Bangunan Kayu dengan suara gemerisik daun yang bergesekan dan bau harum teh memenuhi ruangan itu. Cahaya pelan-pelan mulai menyinari interior toko teh yang dipenuhi dengan warna-warni kemasan teh yang tersusun rapi di rak-rak. Di sudut jendela toko, ada meja kayu kecil dengan dua kursi di sekelilingnya.
Harmoni, seorang penulis muda berwajah cerah, memasuki toko dengan langkah ragu. Dia menghirup aroma teh yang khas sambil melihat-lihat sekeliling. Di sisi lain, Alden, seorang musisi yang berwibawa, duduk dengan tenang di sudut toko, menikmati secangkir teh.
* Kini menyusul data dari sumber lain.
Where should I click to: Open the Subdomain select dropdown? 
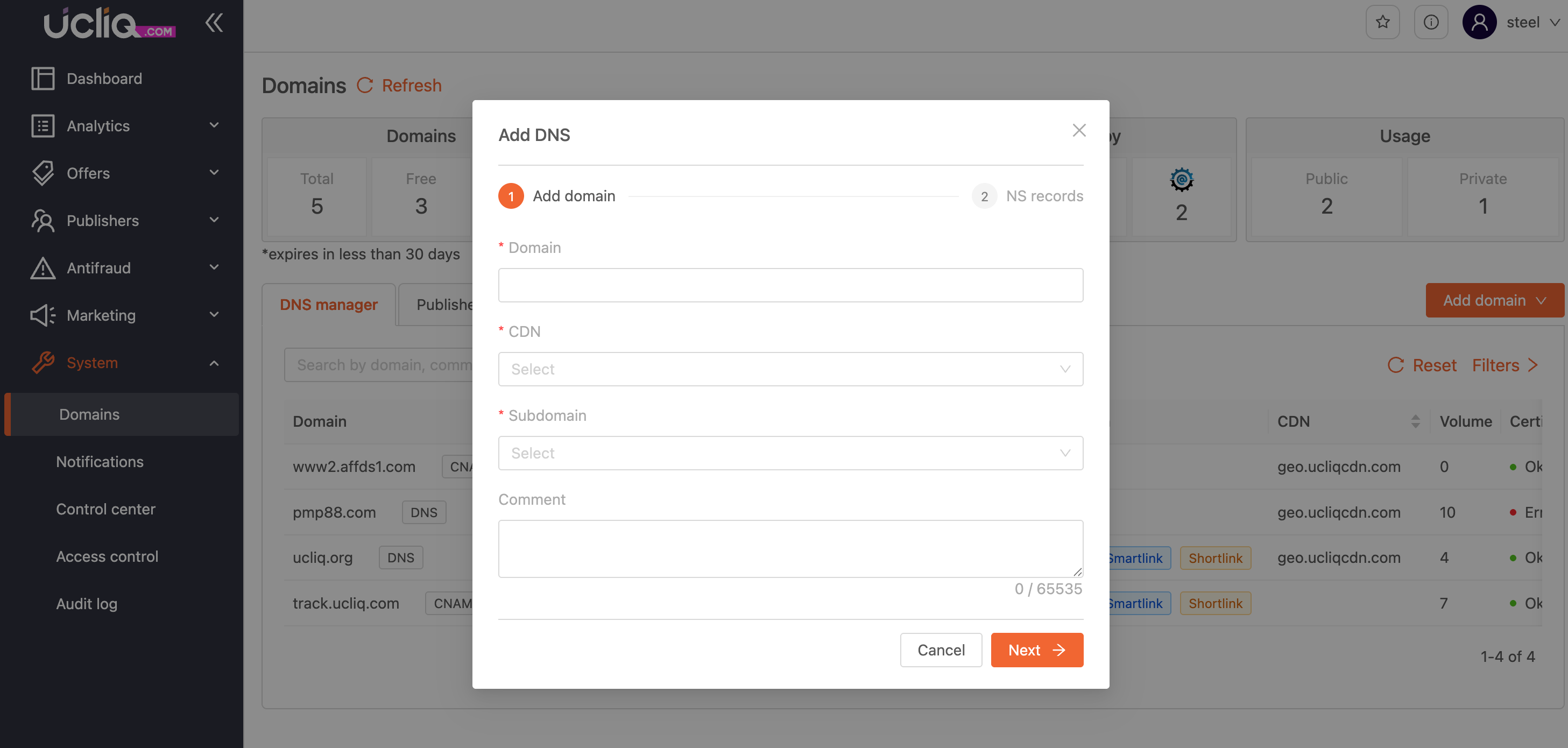tap(790, 453)
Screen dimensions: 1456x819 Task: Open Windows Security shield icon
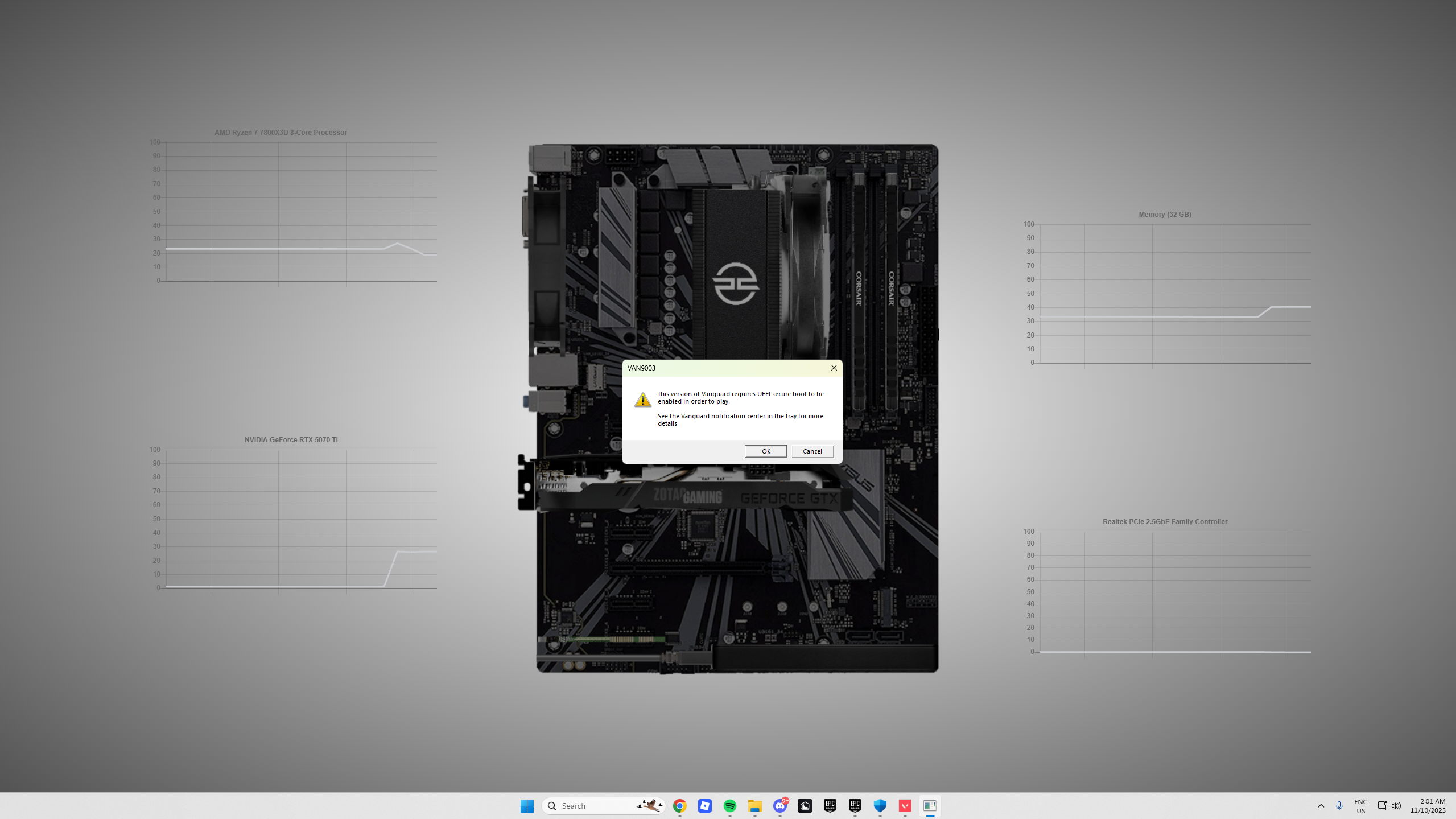[x=880, y=806]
Harmoni: "Aroma yang luar biasa!" (dengan mata yang menutup dan sambil mengikuti aroma itu berasal).
(prakkk! tak sengaja dia menyenggol meja yang berada tepat dihadapannya)
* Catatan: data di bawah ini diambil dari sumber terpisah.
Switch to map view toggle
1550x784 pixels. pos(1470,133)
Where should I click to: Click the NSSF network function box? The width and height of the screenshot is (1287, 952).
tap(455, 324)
Harmoni: "Astaga! maaf - maaf, aku tidak menyadari ada orang lain di sini. Aku hanya suka dengan aroma teh ini, dan ingin mencari sedikit inspirasi untuk tulisanku. (dengan wajah memerah dan buku di genggamannya)."
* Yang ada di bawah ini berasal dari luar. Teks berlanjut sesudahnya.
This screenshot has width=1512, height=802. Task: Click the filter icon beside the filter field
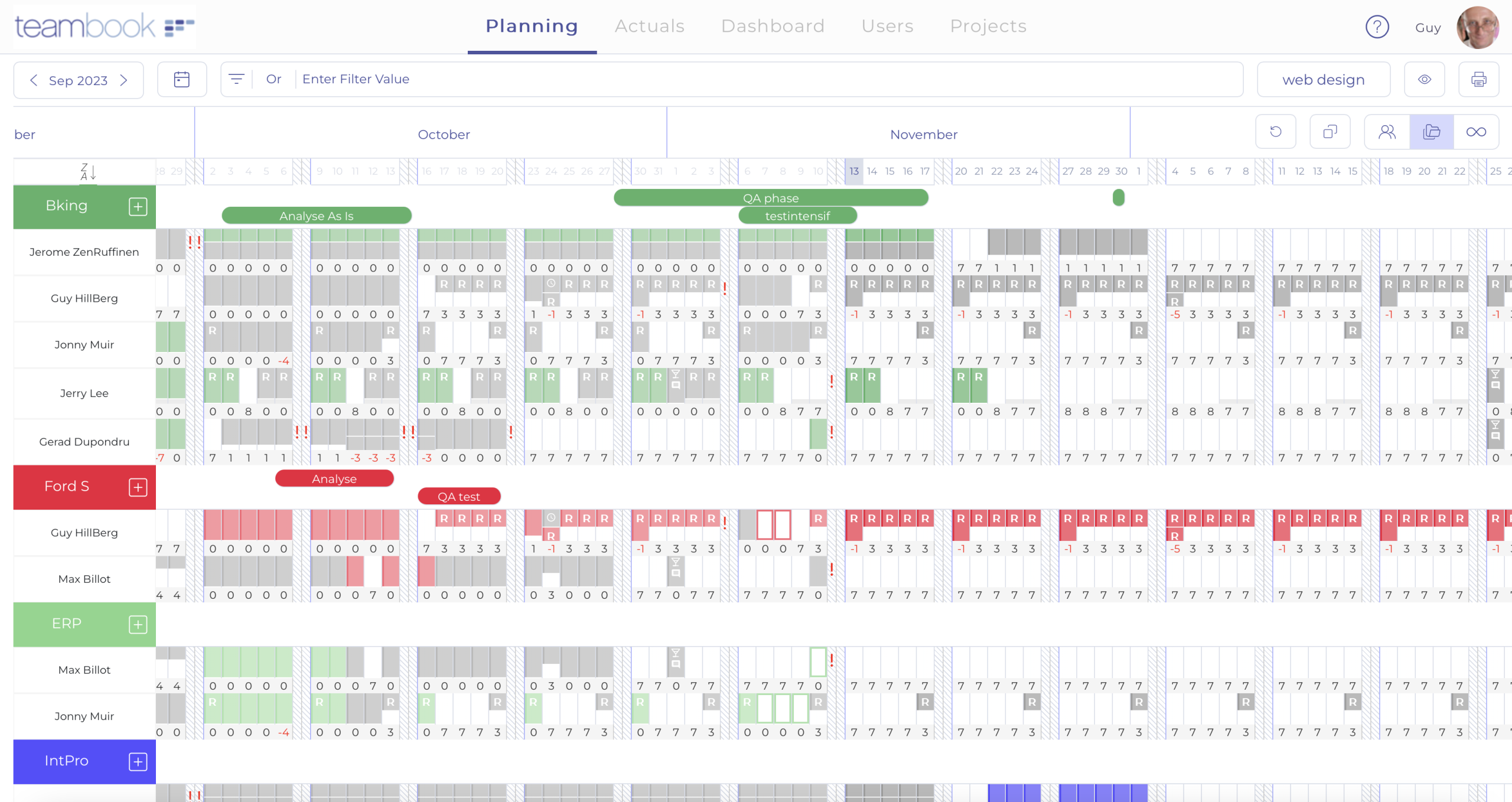(x=237, y=79)
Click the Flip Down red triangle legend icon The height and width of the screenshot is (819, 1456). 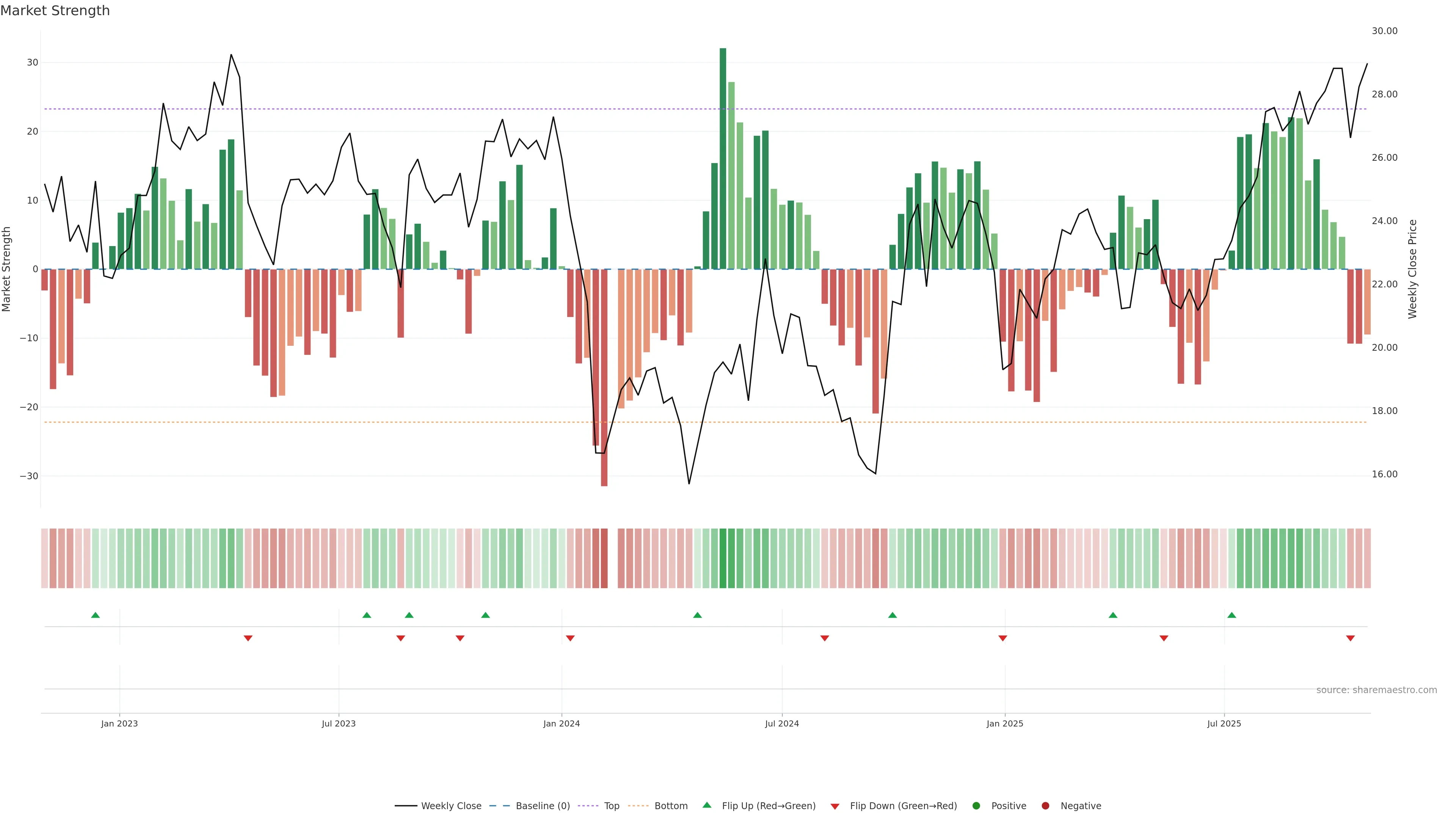click(x=835, y=806)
Alden: "Tidak perlu takut! Disini kita semua memang datang untuk mencari sesuatu yang lebih dari sekadar secangkir teh (dengan senyuman dan nada yang lembut).
Alden "Mari, coba lihatlah wajahmu tampak memerah bak sebuah tomat kecil yang manis." (sambil tersenyum kecil dan menawarkan tempat duduk di sebelahnya)
Alden: "Selamat datang di Labirin Rasa, tempat di mana setiap daun teh memiliki cerita sendiri."
Harmoni : "Bbaikkk..." (dengan ucapan yang terbata-bata juga ekspresi terkejut).
(Mereka duduk bersama, dan sejenak, kedamaian toko teh tersebut terasa begitu mengheningkan).
Harmoni: "Bagaimana bisa aroma ini begitu menginspirasi, seperti ada kehidupan yang tersembunyi di setiap daun tehnya?" (sambil mencium aroma teh milik Alden).